Researchers had hoped that single-walled carbon nanotubes rolled-up sheets of carbon atoms could be used in a wide range of medical applications, including drug delivery systems and molecular sensors. This plan was dealt a blow when some forms of nanotubes were shown to be toxic, killing cells they came into contact with.



Now it appears some researchers may have been hoaxed. Jrg Wrle-Knirsch and colleagues at the Institute of Toxicology and Genetics at the Karlsruhe Research Centre in Germany analysed a test called the MTT assay, which is used to measure toxicity in lab studies of cell cultures.
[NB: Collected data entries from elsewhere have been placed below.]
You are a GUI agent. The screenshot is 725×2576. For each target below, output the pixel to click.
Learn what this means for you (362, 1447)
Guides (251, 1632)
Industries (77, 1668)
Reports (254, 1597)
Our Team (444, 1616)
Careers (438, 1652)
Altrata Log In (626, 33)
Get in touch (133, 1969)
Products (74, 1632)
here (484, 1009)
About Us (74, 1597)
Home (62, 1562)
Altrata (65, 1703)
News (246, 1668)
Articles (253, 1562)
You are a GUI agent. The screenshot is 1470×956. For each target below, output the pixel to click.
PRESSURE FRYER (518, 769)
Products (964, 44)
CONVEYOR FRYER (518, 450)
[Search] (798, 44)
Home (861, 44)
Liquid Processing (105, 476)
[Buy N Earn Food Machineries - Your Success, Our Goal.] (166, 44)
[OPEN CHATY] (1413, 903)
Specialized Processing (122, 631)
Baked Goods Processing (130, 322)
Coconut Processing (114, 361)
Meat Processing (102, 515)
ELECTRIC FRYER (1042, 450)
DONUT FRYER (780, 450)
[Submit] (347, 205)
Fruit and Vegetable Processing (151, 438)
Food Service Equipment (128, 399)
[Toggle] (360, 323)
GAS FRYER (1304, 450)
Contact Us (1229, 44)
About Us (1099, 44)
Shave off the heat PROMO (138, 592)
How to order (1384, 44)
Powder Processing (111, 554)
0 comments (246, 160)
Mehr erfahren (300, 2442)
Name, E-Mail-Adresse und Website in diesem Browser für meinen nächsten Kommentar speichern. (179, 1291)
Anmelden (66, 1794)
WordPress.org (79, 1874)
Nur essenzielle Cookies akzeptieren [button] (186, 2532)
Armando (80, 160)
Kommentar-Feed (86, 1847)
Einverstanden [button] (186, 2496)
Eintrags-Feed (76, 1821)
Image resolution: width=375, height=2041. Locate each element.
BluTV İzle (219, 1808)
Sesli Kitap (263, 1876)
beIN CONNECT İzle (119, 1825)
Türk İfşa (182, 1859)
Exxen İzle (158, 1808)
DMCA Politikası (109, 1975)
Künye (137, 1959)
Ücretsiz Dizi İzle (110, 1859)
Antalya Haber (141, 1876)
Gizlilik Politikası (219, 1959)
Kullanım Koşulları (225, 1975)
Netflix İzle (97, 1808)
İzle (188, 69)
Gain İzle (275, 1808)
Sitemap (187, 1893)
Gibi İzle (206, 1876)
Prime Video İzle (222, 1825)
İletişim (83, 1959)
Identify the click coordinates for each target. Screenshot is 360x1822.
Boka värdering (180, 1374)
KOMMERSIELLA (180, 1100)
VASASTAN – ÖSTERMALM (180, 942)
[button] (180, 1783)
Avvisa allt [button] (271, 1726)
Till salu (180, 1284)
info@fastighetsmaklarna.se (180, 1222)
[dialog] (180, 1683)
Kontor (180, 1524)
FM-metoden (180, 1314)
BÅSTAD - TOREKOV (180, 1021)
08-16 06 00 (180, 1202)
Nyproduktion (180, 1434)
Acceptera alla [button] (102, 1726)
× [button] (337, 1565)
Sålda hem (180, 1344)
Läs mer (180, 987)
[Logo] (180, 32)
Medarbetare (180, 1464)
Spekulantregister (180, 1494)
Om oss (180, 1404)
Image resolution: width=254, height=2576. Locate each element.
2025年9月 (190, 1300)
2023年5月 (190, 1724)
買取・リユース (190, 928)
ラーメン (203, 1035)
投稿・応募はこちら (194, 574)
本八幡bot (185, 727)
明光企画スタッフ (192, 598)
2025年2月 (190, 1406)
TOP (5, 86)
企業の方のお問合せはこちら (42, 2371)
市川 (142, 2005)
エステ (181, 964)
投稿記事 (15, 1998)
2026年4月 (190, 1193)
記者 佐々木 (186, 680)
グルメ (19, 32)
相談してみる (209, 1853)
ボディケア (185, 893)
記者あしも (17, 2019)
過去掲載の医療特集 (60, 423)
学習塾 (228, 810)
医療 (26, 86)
Living cells release enzymes that react with a salt called methylthiazol tetrazolium (MTT), producing a purple dye. This gives an indirect measure of how many cells have survived treatment with a chemical.

When Wrle-Knirsch and colleagues used the MTT assay on cells exposed to carbon nanotubes, the test showed the same degree of toxicity regardless of the concentration of nanotubes. The length of exposure to the nanotubes also had no effect on the result. Suspecting something was wrong, the researchers used another salt test, the WST assay. This time they found no toxicity at all.


When the team examined the MTT test under an electron microscope, they discovered that the salt had latched onto the nanotubes, forming insoluble pellets. The researchers think this prevented the salt from reacting with the cell enzymes and changing colour. "The carbon nanotubes faked a cytotoxic effect," Wrle-Knirsch says. "Depending on the assay used, the cells appear either dead or alive." The results will be published in the journal Nano Letters
.

Andrew Maynard, science adviser to the Project on Emerging Nanotechnologies in Washington DC, says the finding suggests that in future multiple tests should be used on nanomaterials to prevent such interferences confounding results.

More research is also needed to formally characterise nanotube materials, as they can have different structures or levels of impurity depending on how they are made, Maynard says.